We have lots of firsts. Memories of many bury themselves deeply within our minds because they seem inconsequential to our daily lives, but there they stay. There must be some reason that the vestiges of those firsts remain in our memories—perhaps to aid us when we experience similar things in our lives, or maybe they dwell there simply to give us a smile on a winter’s night when an old friend pops up and says, “Remember?”
He is an old friend, and he did pop up a few nights ago on Facebook and said hello. He’s an important old friend, someone with whom I shared entry into the world of true romance.
We were seven. He is upper left; I am the blonde smack in the middle.
It was early fall and second grade had just begun. I had little interest in boys beyond how hard I could kick them in the shins when they got too close (yes, I was a bit of a terror), or which would play the best “Batman” on the playground to my “Catwoman.” Our Batman play involved a large, heavily rooted tree on the edge of the asphalt playground. We ran around and around the tree before taking off to the monkey bars that would, today, cause cardiac arrest for any observing safety inspectors. We would then return to the playground over a cracked and weed-infested concrete area with tall chain link fences at either end that was once a tennis court; our school had been a high school a decade before. After traversing the tennis court, the running around the tree began again. I am not sure how our play re-enacted the Batman show, but that was how it worked.
The boy that caught my attention was not a Batman. He stood off to the side, often staring at me, and I didn’t know what to do with that. He didn’t come close enough to kick him, so he was a complete enigma.
He drew me away like no one has done since. How could one not investigate such a mystery?
When we recently chatted he casually mentioned being near “The Portables,” which were portable classrooms outside of the main school whose use was reserved for cool second graders, because who else was there in the Universe?
He mentioned the grass near The Portables as if it was just grass. It wasn’t. It was the grass of the kids who were separate from the rest for good reason—we were cool second graders with cool portables. There was a small hill of mown grass near The Portables on which only cool kids could sit (including some older student usurpers), and of those cool kids, only those who were romantically involved.
We had only the slightest idea of what romantic meant, but we were placed in a situation where we needed to learn quickly.

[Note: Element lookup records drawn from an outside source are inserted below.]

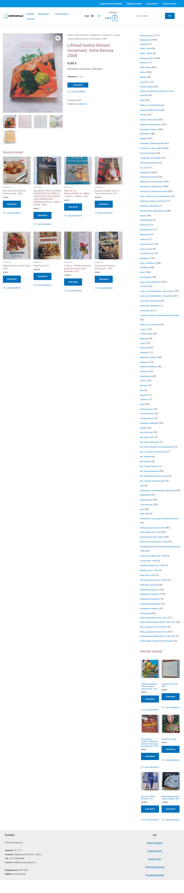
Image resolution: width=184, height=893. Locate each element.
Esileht (70, 35)
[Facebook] (92, 16)
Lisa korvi (78, 85)
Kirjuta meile (134, 3)
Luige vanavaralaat (110, 3)
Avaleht (30, 13)
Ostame (30, 18)
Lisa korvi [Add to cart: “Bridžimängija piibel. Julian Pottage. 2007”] (170, 840)
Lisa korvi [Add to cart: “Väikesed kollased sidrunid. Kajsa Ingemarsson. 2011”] (150, 724)
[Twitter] (99, 16)
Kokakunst (107, 35)
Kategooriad (95, 35)
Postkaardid (62, 13)
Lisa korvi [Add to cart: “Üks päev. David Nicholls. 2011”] (150, 838)
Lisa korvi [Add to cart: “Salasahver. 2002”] (170, 774)
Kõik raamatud (81, 35)
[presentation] (50, 13)
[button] (58, 38)
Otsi (170, 16)
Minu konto (170, 3)
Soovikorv (152, 3)
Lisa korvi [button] (12, 204)
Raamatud (44, 13)
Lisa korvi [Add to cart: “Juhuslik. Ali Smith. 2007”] (170, 718)
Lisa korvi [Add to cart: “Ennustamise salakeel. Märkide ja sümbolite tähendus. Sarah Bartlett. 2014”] (150, 784)
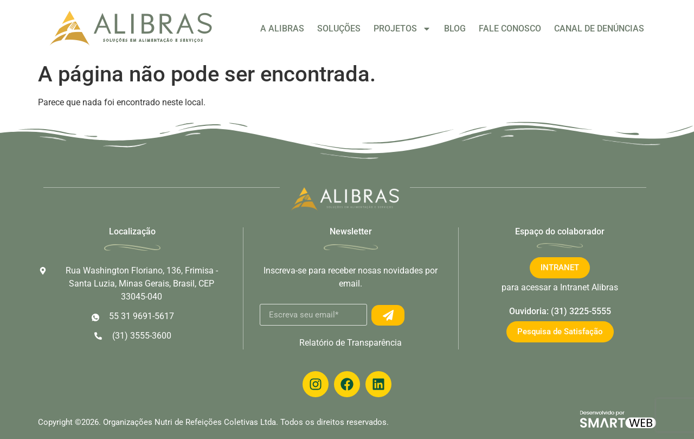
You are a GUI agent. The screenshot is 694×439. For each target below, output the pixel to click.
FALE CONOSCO (510, 28)
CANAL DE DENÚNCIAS (599, 28)
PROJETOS (402, 29)
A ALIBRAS (282, 28)
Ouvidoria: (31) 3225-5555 (560, 311)
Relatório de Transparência (350, 343)
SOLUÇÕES (339, 28)
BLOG (455, 28)
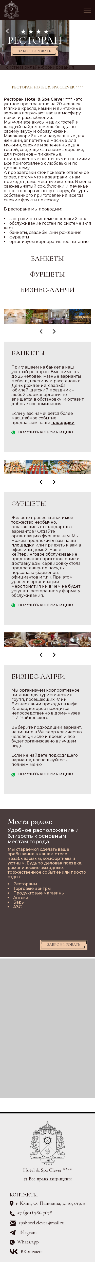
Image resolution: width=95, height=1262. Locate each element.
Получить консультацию (45, 432)
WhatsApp (28, 1242)
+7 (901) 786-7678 (34, 1213)
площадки (62, 422)
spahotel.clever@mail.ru (42, 1223)
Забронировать (34, 51)
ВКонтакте (32, 1252)
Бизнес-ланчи (47, 290)
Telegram (27, 1233)
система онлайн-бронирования (40, 67)
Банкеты (47, 259)
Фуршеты (47, 274)
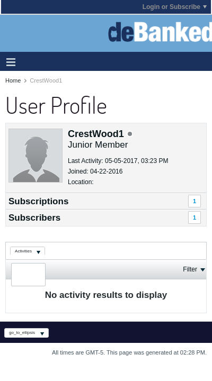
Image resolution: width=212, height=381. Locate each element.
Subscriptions (38, 201)
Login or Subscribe (175, 7)
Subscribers (34, 218)
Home (13, 80)
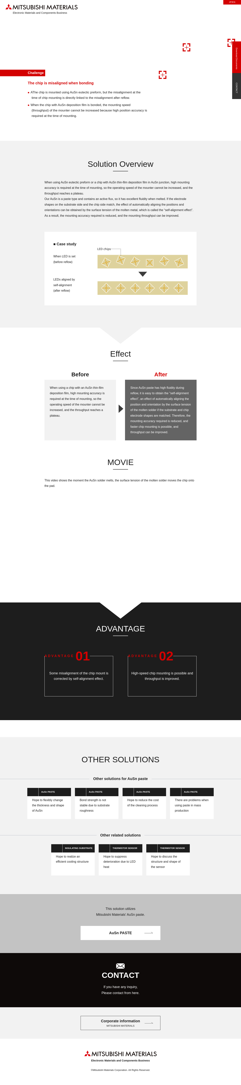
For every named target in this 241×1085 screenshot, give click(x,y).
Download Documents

If we had not, the older kids might have chased us off of our little hill of grass, and the weight of that embarrassment could not be borne.
I followed the boy with the brown-red hair to be near The Portables. I pretended I had a reason to be there and kicked other boys when necessary, to prove I had a reason. That boy with the brown-red hair had nothing to do with my being there. I didn’t like him at all. I went home and expounded on how I didn’t like him at all.
A couple of days ago when I mentioned his name to Grandma Beanie, her eyes lit up with recognition. She knew I didn’t like him at all. That is why we all remember his name forty five years later. He meant nothing. Nothing.
He meant everything, but it was a hard sell to get me to admit that when I was seven. I wasn’t going to like him, because that was not what self-respecting tomboys did. They didn’t like boys, not at all.
During the time I was not going to like him at all Grandpa John often said, “We are going to have a bunch of little Gooshwalls running around here.” The whole family teased me with that for years—no—decades. The last conversation I had with Johnny as he taught me to reload shotgun shells included hunting, field dressing game, baby powder and Gooshwalls.
My old friend will recognize that murdered name. I hope he will know that we all remember his real name and appreciate him. I hope he will understand that all of my family could not have recognized his name if I had not spoken of him constantly when I was a very romantic seven year old child.
He was my first.
He held my hand on the mown grass outside of The Portables when we seemingly had no idea of what romance was about. But we did know. We knew romance in its purest form. We knew it in the best form.
We didn’t have any Gooshwalls running around here, but we all have irreplaceable memories because of my dear old friend that said hello a few nights ago.
Thank you, Jerry. Thank you for then, and thank you for now.